A survey of Women Graphic Designers in Wisconsin

Principal Investigator, Art Director and Designer: Tamara McLean
tlmclean@wisc.edu, 2025 MFA Fellowship Candidate, Graphic Design Program, Art Department, UW-Madison

Abstract

Women's role in Wisconsin's graphic design history since 1989 is the focus of this research.

The Wisconsin women's graphic design unwritten history and contributions to economic success to fine art academic culture and professional communities are unrecorded. In the United States, specifically Wisconsin, before 1989, Graphic Design careers were dominated by men working in printing companies. Since the Heidelberg Platen Press was introduced in 1914 and manufactured between 1923 and 1985, printing has been a physically demanding, highly paid union job. In 1961 Letraset released a dry transfer type that democratized communications. On January 24, 1984, founder and CEO Steve Jobs debuted the first Macintosh Computer in Cupertino, California. The computer was now accessible to the masses, and desktop publishing was launched as a billion-dollar industry. This research focuses on Wisconsin's graphic design history and the role women have played. Each medium: package, visual merchandising, environmental graphic design, branding, print collateral and web, provides a visual experience as narrative, interactive, and tangible. It will be an original website design that tells the stories of Wisconsin women in graphic design history. A diverse group of women designers will be sought. The website will showcase women's experiences working alongside men in the printing, advertising, education, freelance, in-house design departments, and design agencies throughout Wisconsin. The website will include interviews with UW system educators and designers. The gallery show website, https://design4women.org, will be developed to embrace regional, national, and global audiences.

Project Description

  1. Who are the women who worked in graphic design in Wisconsin? I am interested in learning more about who the diverse group of women is. Specifically, economically and socially.
  2. What is their background? Did they have an education or obtain a degree past high school? What certifications were required? I am curious to know if their location or job opportunities dictated their career choice.
  3. Where did they work? It will be interesting to learn if women were first offered opportunities in the many printing companies throughout Wisconsin. When did companies start to expand Marketing Departments to include Communications and Graphic Design? What jobs did they do? Was graphic design a progression from secretarial work, or did companies seek artists?
  4. What titles did they earn? Who was the first female graphic designer in Wisconsin? Who was the first female Creative Director? Did they feel included?
  5. I am also curious about equity. How did women's pay compare to other professionals? What types of tasks were they assigned? Are there women in leadership roles? If so, when did women reach the executive level?
  6. What are the current opportunities for Wisconsin women in graphic design? What does the career path look like today? What mediums are women graphic designers working in? How many careers require advanced training, certificates, and degrees? What areas of study are required?

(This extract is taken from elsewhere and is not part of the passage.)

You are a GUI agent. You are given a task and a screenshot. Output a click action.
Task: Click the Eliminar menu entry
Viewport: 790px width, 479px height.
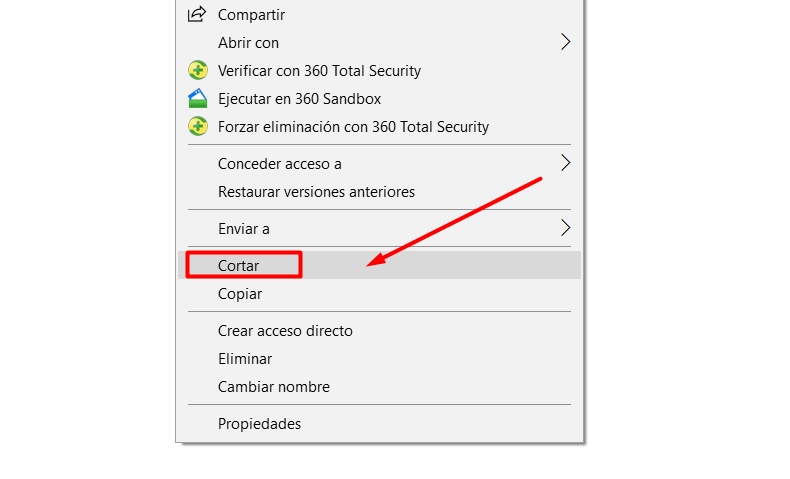click(x=379, y=359)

This is a long list of questions, and my research may fail to discover all the answers. However, these are essential questions to ask. No one knows a job better than those who have worked it—learning the answer to these questions, even if incomplete, will help inform the next generation of women graphic designers in Wisconsin, regionally, nationally, and internationally.

Significance

Visual communication education is traditionally male-focused. Graphic design educators and designers who explore a female collective living and working in Wisconsin have been ignored. The exhibition invites visual pioneers pursuing feminist graphic identity in visual communication. Female visual communication educators are routinely challenged to deal with inequity of academic and professional opportunities and recognition. They suffer from a lack of supporting systems, connections, and resources to explore new cross-disciple visual solutions. Limited opportunities to present their works as exhibitions and publications from exclusive professional graphic design communities and industries. All invited Wisconsin female exhibitors and artists for the exhibition are highly recognized in digital art and fine arts as artists. However, they have been unrecognized and excluded by their professional design communities and industries in the US. There is no data, survey, statistics, or research related to academic marginality and exclusion in the traditional graphic design research of the US. The design research aims to provide exhibition and research opportunities for the academically underrepresented but highly regarded females living and working in Wisconsin as visual art and design educators and professionals in the US.

Approach (design, methods, and analysis)

In-person interviews with women graphic designers in Wisconsin translated into experience stories, photos and visual designs. Data visualization design will be the primary tool for communicating findings.

Expected products

Website, publication, conference presentation and exhibition at Evolving Graphic Design Symposium, AIGA DEC and SECAC.